● **What you should do**
Extract the rows from the start through the line that contains "Looking at the", both ends included, and reproduce them word for word, with the pictures left out.

● **Material provided**
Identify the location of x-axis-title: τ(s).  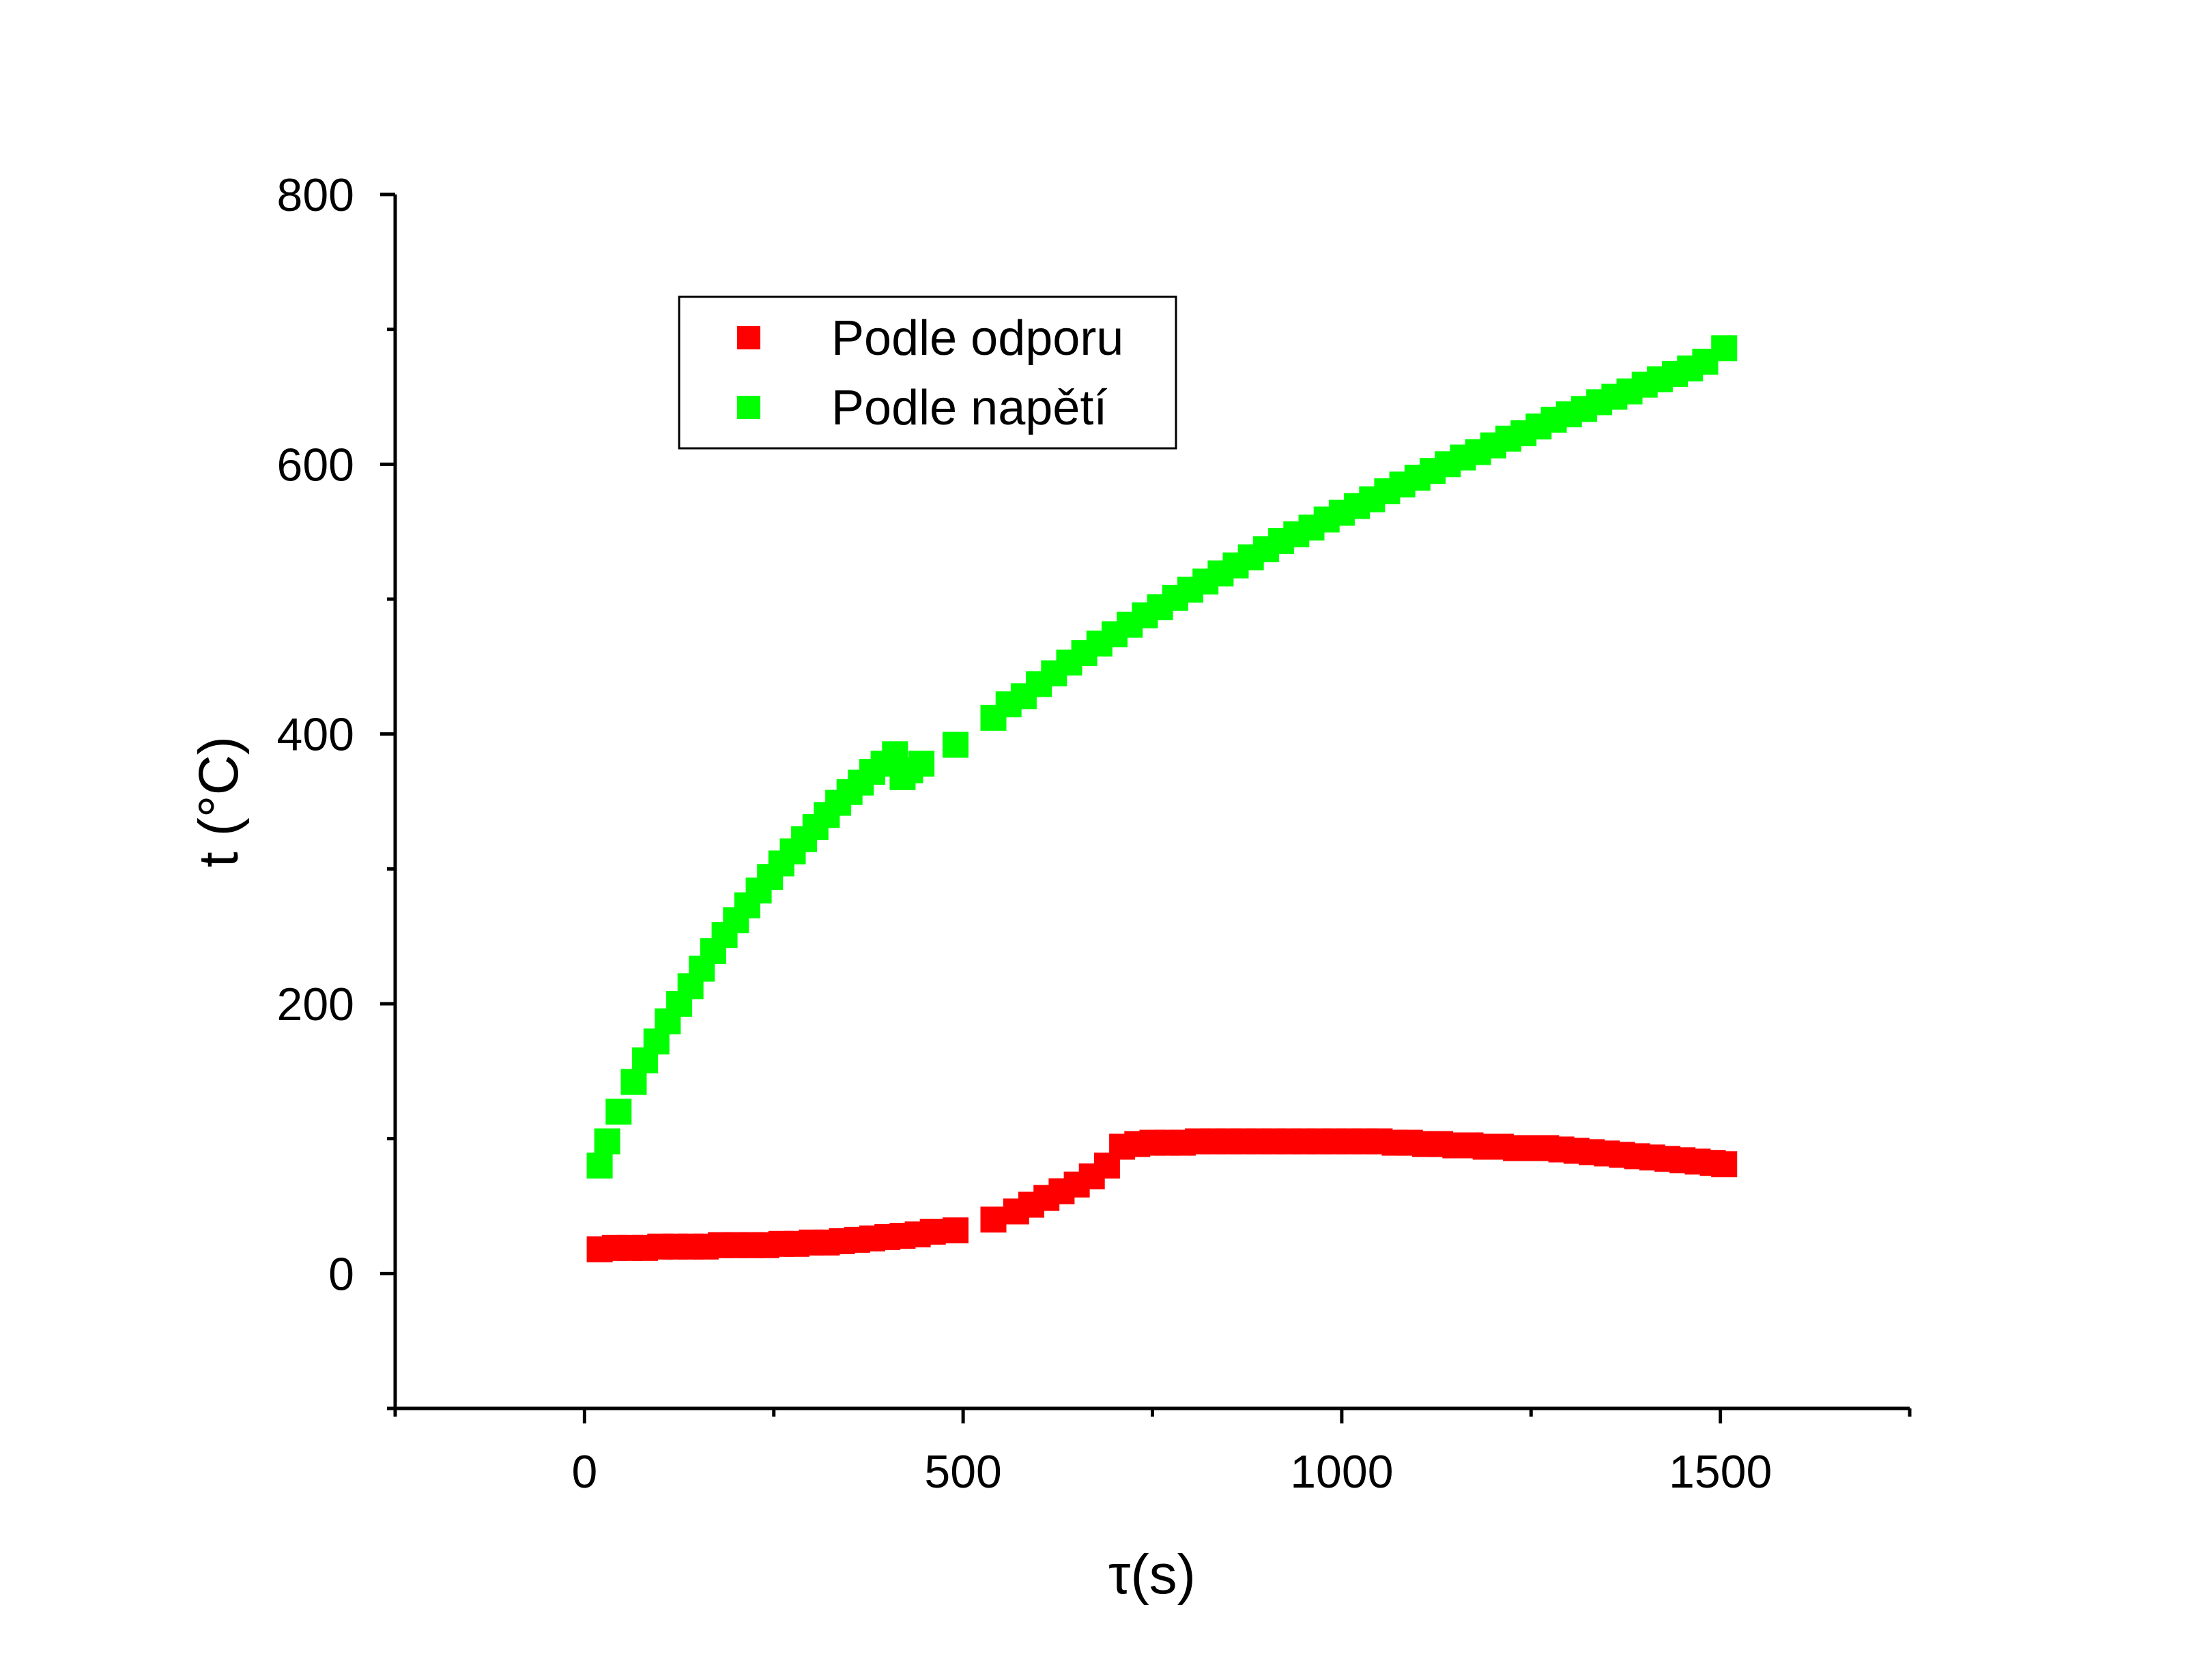
(1152, 1575).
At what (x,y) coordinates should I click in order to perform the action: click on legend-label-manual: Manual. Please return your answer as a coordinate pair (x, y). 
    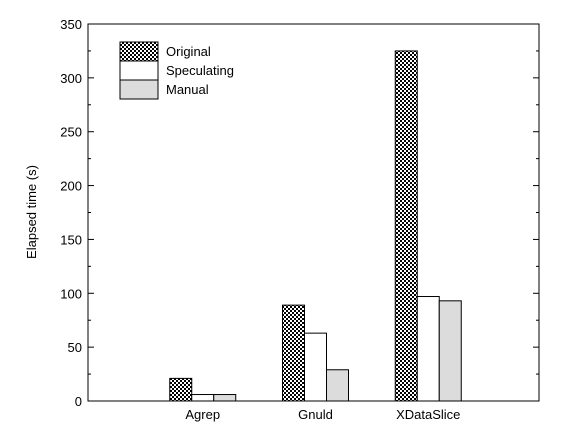
    Looking at the image, I should click on (188, 90).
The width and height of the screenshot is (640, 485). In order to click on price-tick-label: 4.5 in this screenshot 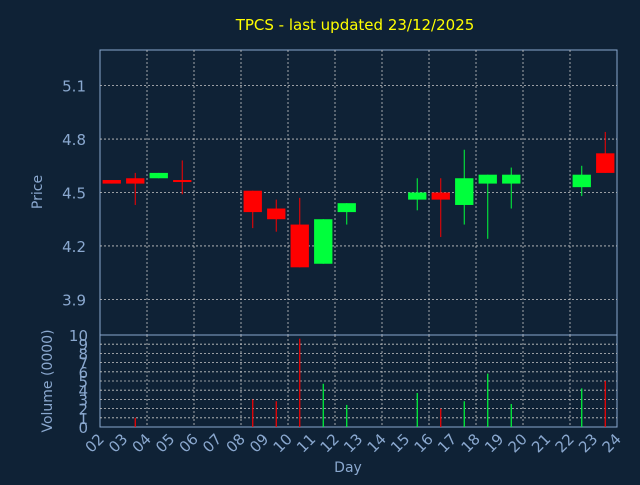, I will do `click(74, 194)`.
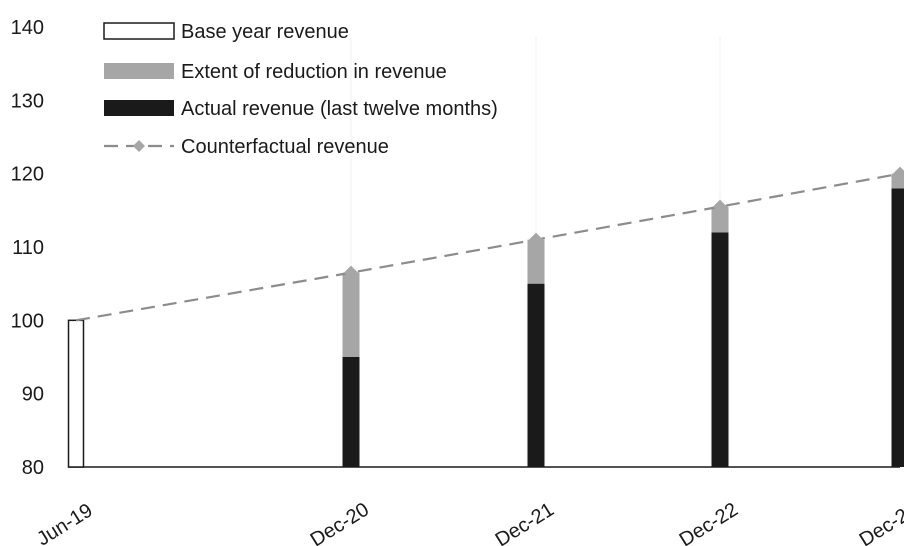 The height and width of the screenshot is (546, 904). What do you see at coordinates (28, 101) in the screenshot?
I see `y-tick-label-130: 130` at bounding box center [28, 101].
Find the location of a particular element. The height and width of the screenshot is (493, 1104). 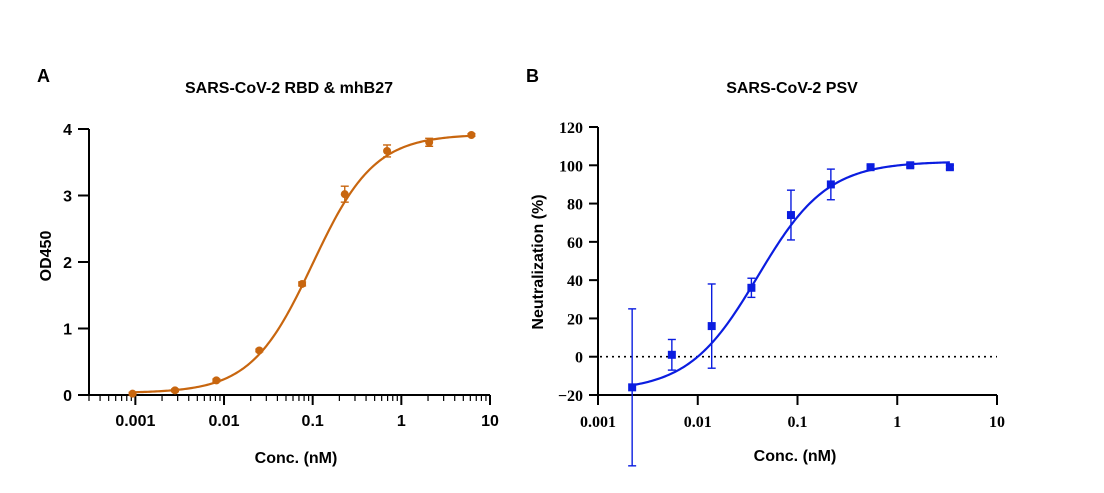

panel-a-x-axis-label: Conc. (nM) is located at coordinates (296, 458).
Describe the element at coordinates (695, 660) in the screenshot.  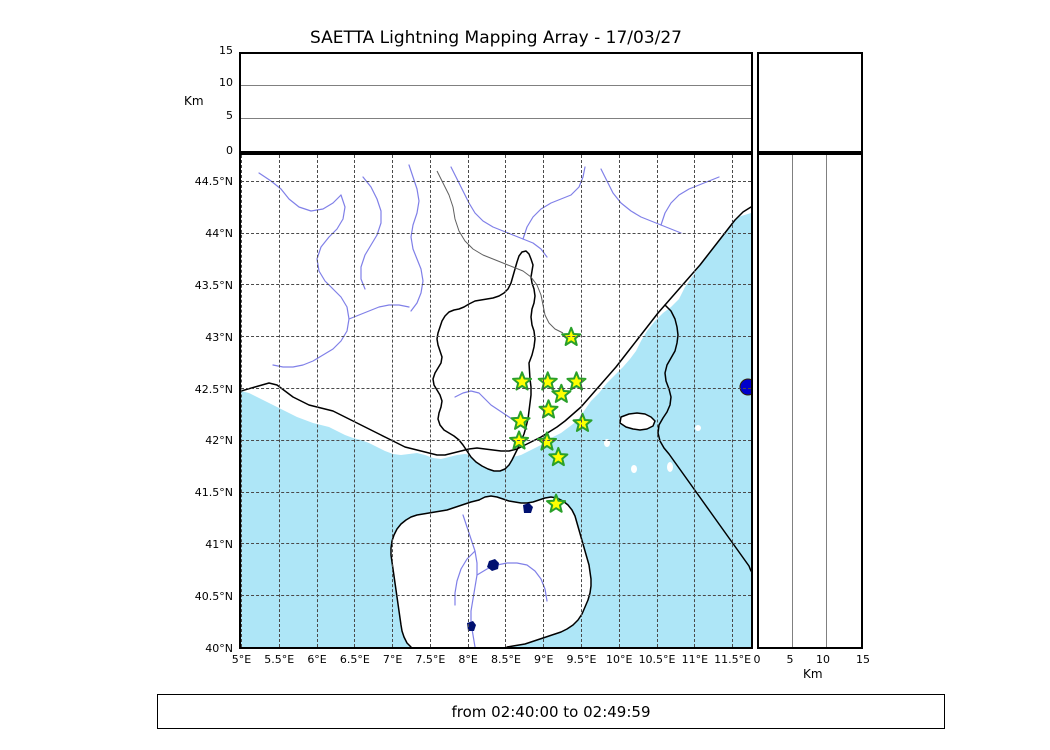
I see `longitude-tick-11°E: 11°E` at that location.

● **Result of this exercise**
Identify the location of x-axis-title: τ(s).  
(1152, 1575).
At what (x,y) coordinates should I click in order to perform the action: click on legend-label-manual: Manual. Please return your answer as a coordinate pair (x, y). 
    Looking at the image, I should click on (188, 90).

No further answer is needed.